Baker’s vocal stylings and the somewhat off-kilter and seriously slowed-down arrangements render songs like “I’m Old Fashioned,” “It Could Happen To You,” “Everything Happens To Me,” and “How Long Has This Been Going On” almost melodically unrecognizable, but nonetheless enjoyable. 

And Baker mines from his previous successes by featuring no fewer than three tunes from Rodgers and Hart, two of which—”Do It The Hard Way” and “My Heart Stood Still”—I’d never previously heard. The accompaniment—though relatively minimal, especially for a vocal album in the Fifties, which generally always seemed to require a full orchestra—is stellar, perfectly complementing Baker’s lyrical vocal tone. While for some, Chet Baker’s unique voice may be something of an acquired taste, It Could Happen To You is undeniably the crème de la crème of his recorded vocal legacy.

He won reader polls for best jazz vocalist in 1954, and between 53 and 56, Baker regularly won polls in Metronome and Down Beat, beating both Miles Davis and Clifford Brown for best trumpet player. In 1958, he signed a four album deal with Riverside Records, and went to New York City over the next year to record some of his most important albums with some of the biggest names in jazz and hard bop. He was unquestionably at the pinnacle of his career.

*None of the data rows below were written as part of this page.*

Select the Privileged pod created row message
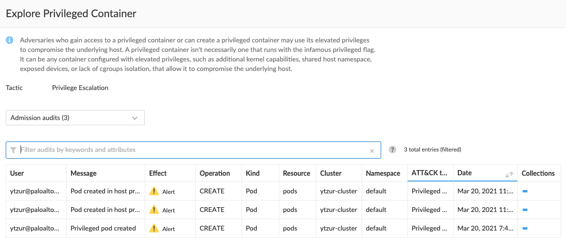point(103,228)
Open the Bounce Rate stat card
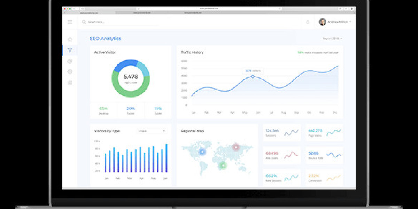This screenshot has height=209, width=418. (324, 155)
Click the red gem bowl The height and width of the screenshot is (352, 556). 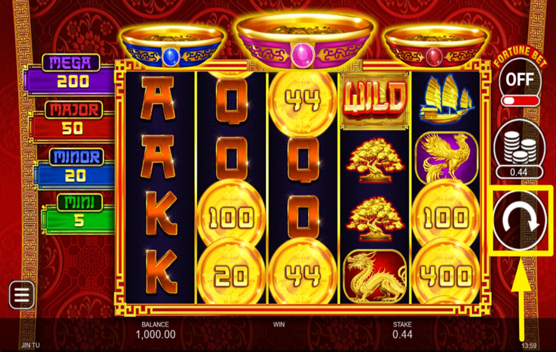(x=435, y=46)
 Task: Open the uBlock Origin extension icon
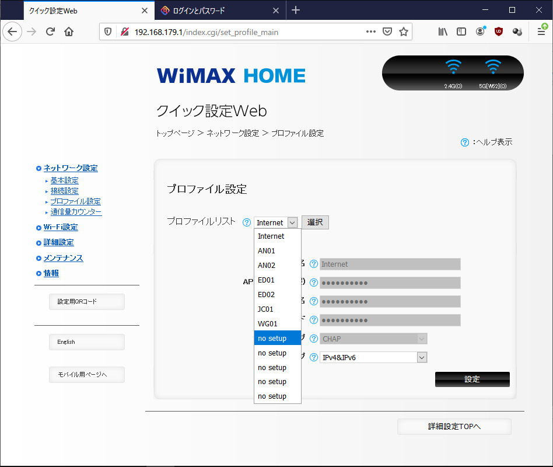point(499,32)
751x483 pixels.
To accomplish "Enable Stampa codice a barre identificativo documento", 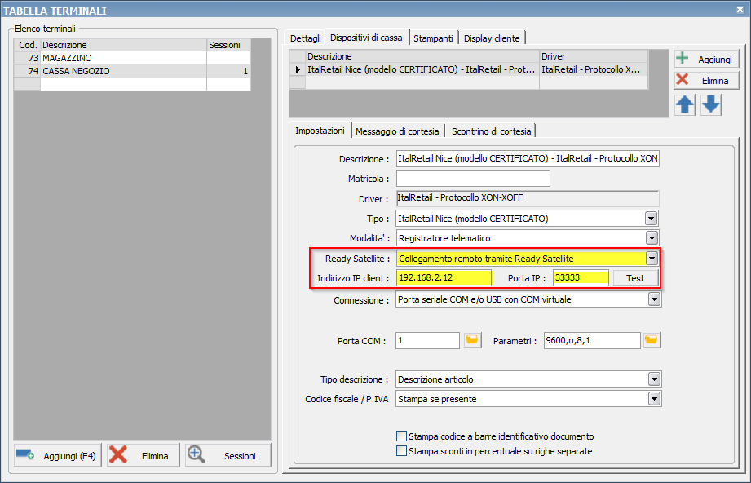I will [401, 436].
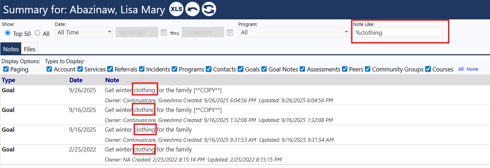The width and height of the screenshot is (490, 168).
Task: Click the All link for display types
Action: pos(461,69)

Less than a month after the conclusion of the sessions for It Could Happen To You, Baker was back in the studio for his next Riverside album, Chet Baker In New York. This time, Orrin Keepnews was on board, and he helped engage another stellar group of sidemen for the project. Including the criminally underrated Johnny Griffin on tenor sax, with Al Haig on piano, Paul Chambers on bass, and with Philly Joe Jones making a second appearance with Baker on drums.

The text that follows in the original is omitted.